Critique Ciné : Tout là-haut (2017)

Critique Ciné : Tout là-haut (2017)

Tout là-haut // De Serge Hazanavicius. Avec Kev Adams et Vincent Elbaz.


Et le nouveau film avec Kev Adams est de sortie. Je tente toujours afin de voir si cet acteur est capable de choisir des rôles satisfaisants. Ce que je remarque au fil des années c’est qu’il n’est pas vraiment capable de se retrouver dans de bons films même si Serge Hazanavicius tente de lui offrir un rôle un peu plus mature et intéressant. Le réalisateur nous offre ainsi de beaux paysages filmés comme un documentaire mais le scénario est sérieusement absent et les dialogues légèrement vides pour donner corps à un film qui se voulait probablement autre chose que le résultat que l’on a à l’écran. Dans le genre gravir l’Everest, je crois que le film Everest (qui n’était pas sensationnel non plus) était un brin plus intéressant. Entre deux selfies avec une GoPro, Kev Adams et Vincent Elbaz partagent des discussions légèrement vides de sens et d’intérêt. Surtout que le seul but du film : la descente de l’Everest en snowboard n’apparaît pas et le film laisse alors au spectateur imaginer cette séquence qui aurait sûrement pu être un brin plus intéressante que 80% de ce gloubiboulga qui tente d’associer la niaiserie d’un Kev Adams toujours pas champion, ni dans le jeu d’acteur ni dans tout le reste (et notamment le lancé de vannes).

Scott, jeune surdoué du snowboard, n’a qu’un rêve : être le premier.

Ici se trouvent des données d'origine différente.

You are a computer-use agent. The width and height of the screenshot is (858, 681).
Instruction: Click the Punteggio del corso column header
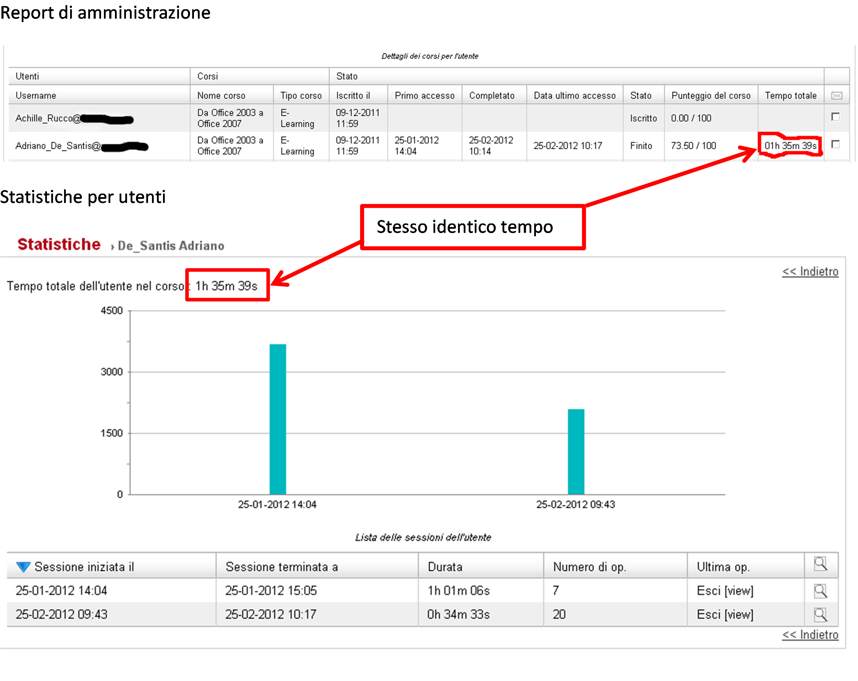711,95
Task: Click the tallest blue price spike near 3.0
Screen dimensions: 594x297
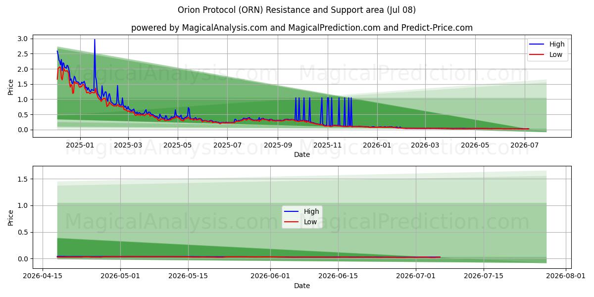Action: [x=95, y=40]
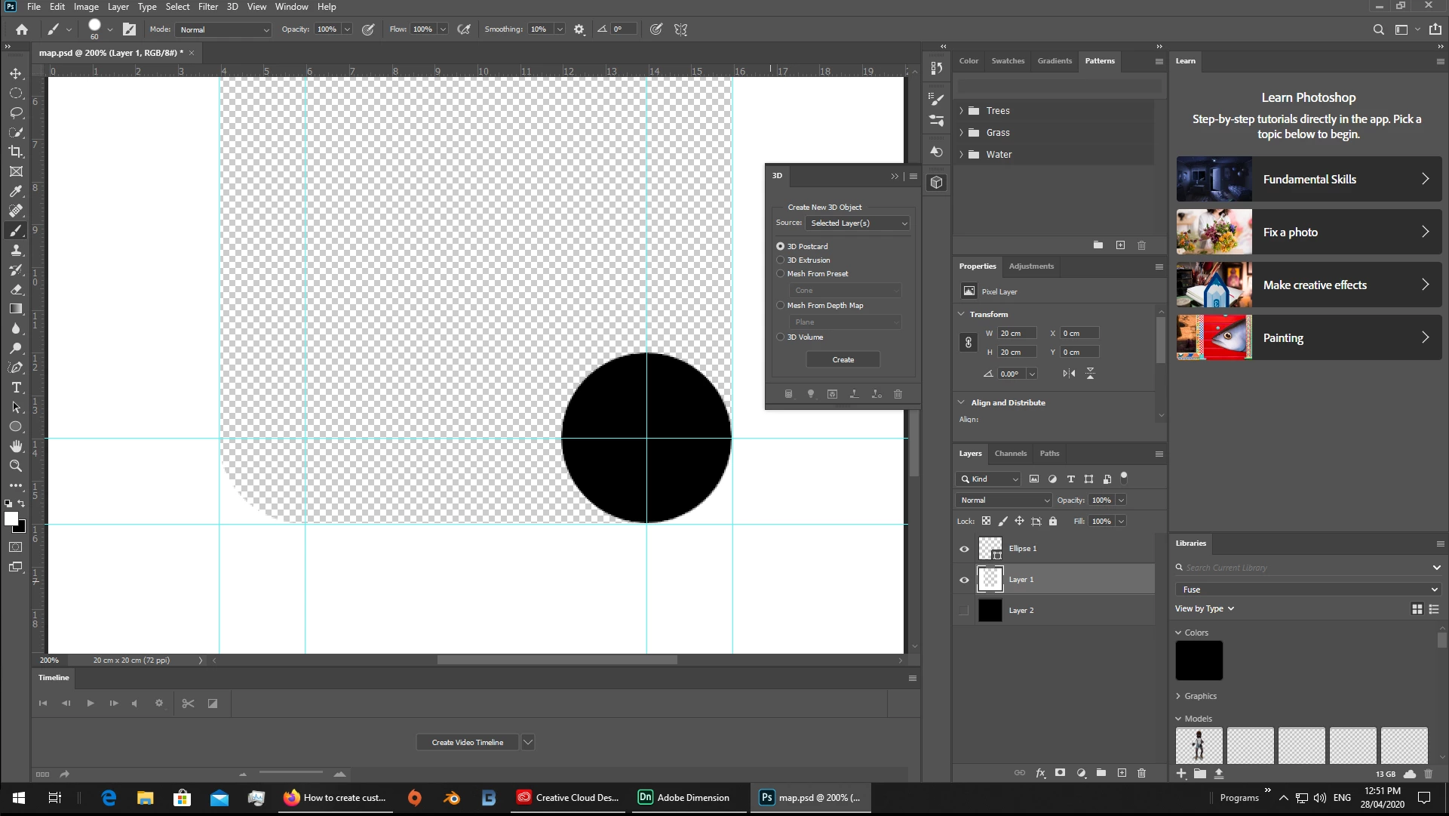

Il veut réaliser ce que personne n’a réussi : aller tout en haut de l’Everest et tenter la descente de la plus pure, de la plus raide, de la plus dangereuse des pentes. En arrivant à Chamonix, capitale mondiale de la glisse, son destin va croiser la route de Pierrick, ancien champion devenu guide de montagne. Une rencontre qui pourrait bien le conduire jusqu’au sommet.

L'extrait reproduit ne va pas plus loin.